He says it has nothing to do with easier competition and everything to do with increasing participation, offering more options for wider competition, and allowing strong competition across all schools. Parata says the benefits aren't only for the smaller schools, saying it also gives students in the bigger schools more chance to represent their schools, being able to potentially enter more teams into different competitions.
Discussions have been carried out with local schools and Parata says "we know this is having a positive impact already".
"Schools can be really competitive if they've got 12 boys on the paddock," he says.
"We have something like 23 secondary schools and you know they're all supportive of it."
In regards to the Under 11 format change, Parata says discussions are still being carried out among the junior rugby committee.
"New Zealand Rugby feels there is a certain drop off in player participants when they move to full field."
Under the changes, non-contact RipRugby, formerly QuickRip, will be offered to older age groups and introduced as a format at rugby clubs and schools.
Parata says they already offer the RipRugby format as part of their sevens summer season and RipRugby will be part of the North Island Secondary School competition.
"That's enjoyed by all that play that," Parata says.

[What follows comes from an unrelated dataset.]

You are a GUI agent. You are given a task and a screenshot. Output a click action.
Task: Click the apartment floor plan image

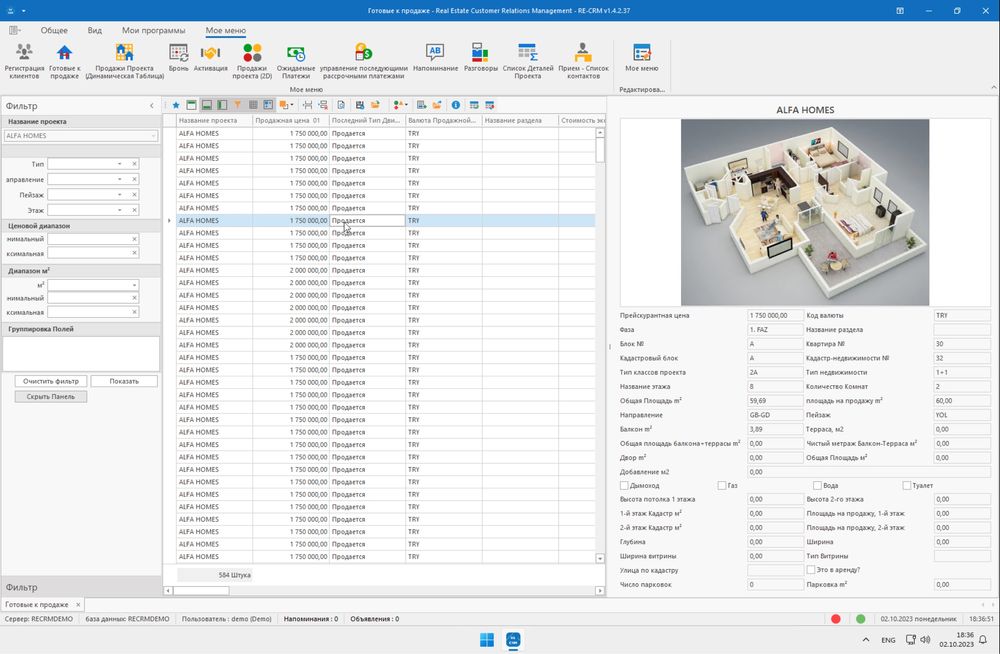point(804,212)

He says it is part of mainstream rugby and not only helps get more people into playing, it also gives players confidence to move into the contact sport.
"John Paul College in Rotorua they started QuickRip and within one year the girls were playing tackle ... it's about getting confidence and skills and enjoying the game first without having to go straight to the [contact]."

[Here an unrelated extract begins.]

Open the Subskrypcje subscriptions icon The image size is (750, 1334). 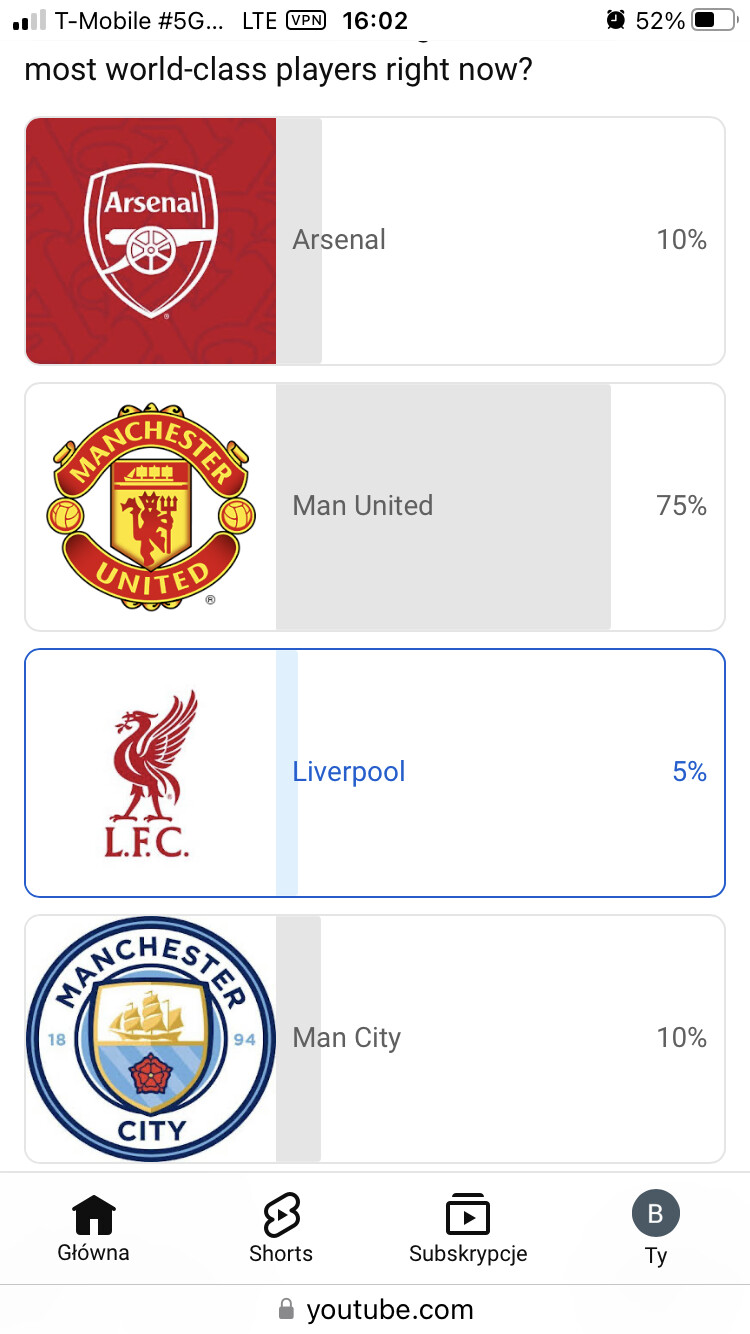click(467, 1215)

New Zealand Rugby head of participation and development Steve Lancaster says the key motivator for change is improving the experience for everyone involved.
"Rugby has been our national sport for over 125 years, our player numbers remain strong and as a country, we continue to produce world-class rugby teams and athletes," Lancaster said.
"Our developments will help us future-proof rugby and remain relevant for the next 125 years."
Lancaster says people love playing rugby but they have busy lives and it can be hard to commit to turning up every Saturday for 16 weeks.
"There are so many more options competing for their time so we need to make sure rugby remains attractive and accessible in the context of people's busy, modern lives."
Lancaster says the shift of Under 11 grade Small Blacks rugby going to a 10-a-side on a half field competitions reflects best-practice for the development of young rugby players, while RipRugby helped more people enjoy the sport.
"Small Blacks want to learn how to be better, play with their mates and have fun. That's what sport is about at that age."
"Non-contact and shortened versions like sevens are growing in popularity, especially with teenagers. Provincial Unions are seeing real success already with RipRugby which enables kids to enjoy the game without the usual commitment, nor risk of injury. Kids are loving it and staying in the sport," Lancaster says.
Provincial Unions are set to introduce the new developments into school and club rugby from 1 January 2020, with a review in August 2020.
About Game On:
Game On will apply to all Provincial Unions in New Zealand. Both senior club rugby and secondary school rugby will use Game On.
Game On will only be used when a team(s) has less than 15 players and/or insufficient front rowers to commence the match. Agreement must be reached between teams and match officials prior to the match starting and are encouraged to agree in the days leading up to match day.
Game On matches will be played under the current Laws of Rugby.
The team that does not have the required 15 players or front rowers does not automatically lose the match, or competition points.
Game On will be reviewed in August 2020 in time to make improvements for the 2021 season.